→ **Text shown**:
◆ ◆ ◆ ◆

Picking up the pieces of Bill Hwang’s Archegos Capital blowup: Credit Suisse weighs replacing risk chief in looming executive shake up
- A hit to profit exceeding US$5 billion would start to pressure on Credit Suisse’s capital position, according to JPMorgan
- The Swiss regulator FINMA increased Credit Suisse’s requirements under its Pillar 2 buffer

“I think it is unfair at this stage to put this on Gottstein,” David Herro from Harris Associates, one of the bank’s top shareholders, said in a Bloomberg TV interview last week. “He attempted and has been attempting to reorganise Credit Suisse, but Rome wasn’t built in a day. Unless we see evidence to the contrary, I think he is the right person to continue to lead the organisation.”
A Credit Suisse spokesperson declined to comment.
The one-two punch has made Credit Suisse the worst-performing major bank stock in the world so far this year, as a strong start for its investment bank business was overshadowed by the bank’s exposure to Greensill and Archegos, a New York-based family office. The bank’s 1.5 billion Swiss franc (US$1.6 billion) share buy-back programme is at risk of being paused for the second time – after first being stopped at the onset of the pandemic last year – and losses could put pressure on dividend payouts. S&P Global Ratings downgraded its outlook for the bank to negative from stable poin,ting to risk management concerns.

◆ ◆ ◆ ◆

→ **Assignment**: In the Credit Suisse article above, how large is the bank's share buy-back program?

→ **Dataset excerpt**:
◆ ◆ ◆ ◆

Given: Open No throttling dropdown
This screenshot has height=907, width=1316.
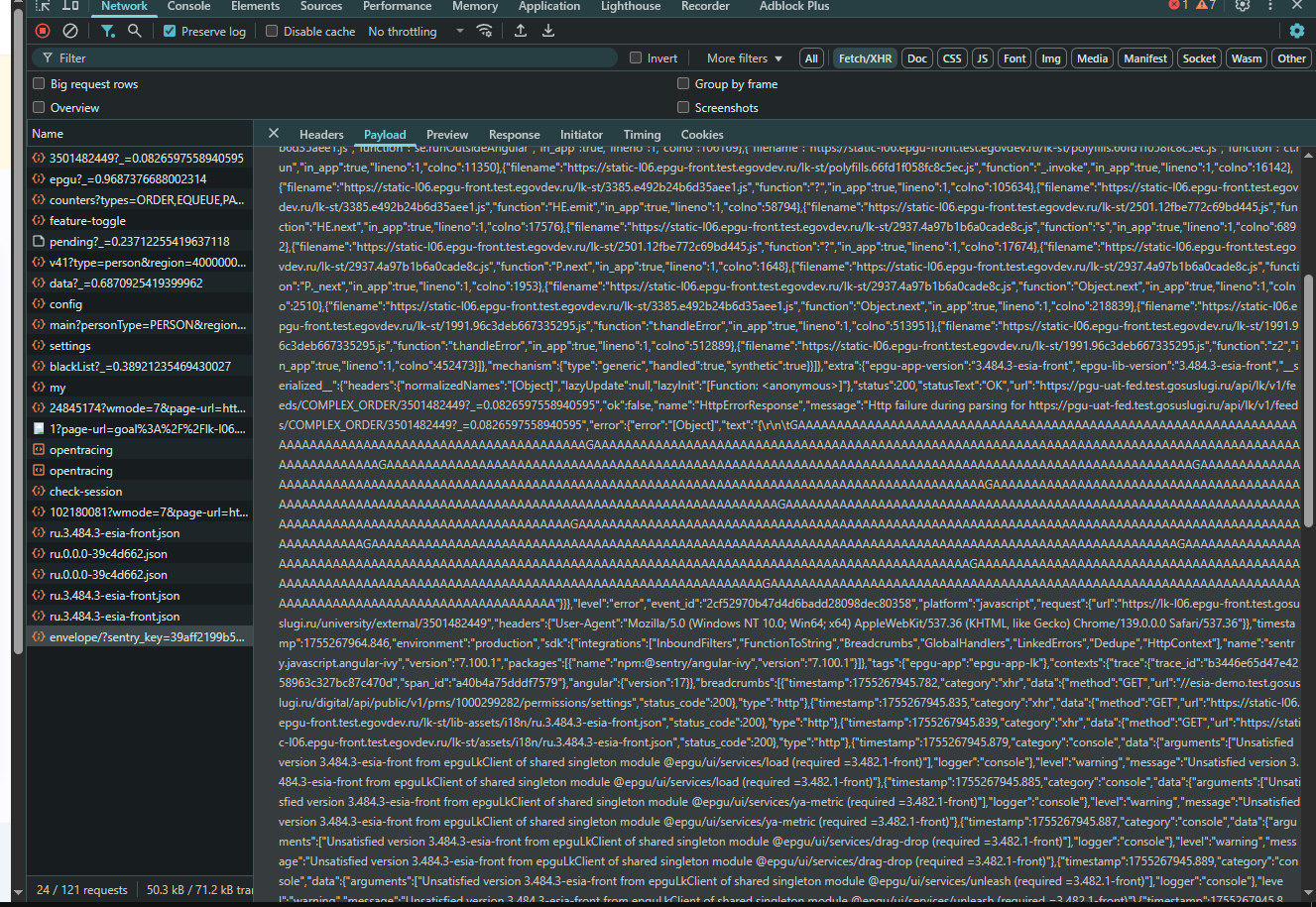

◆ ◆ ◆ ◆

→ **Answer below**: 1.5 billion Swiss francs (US$1.6 billion).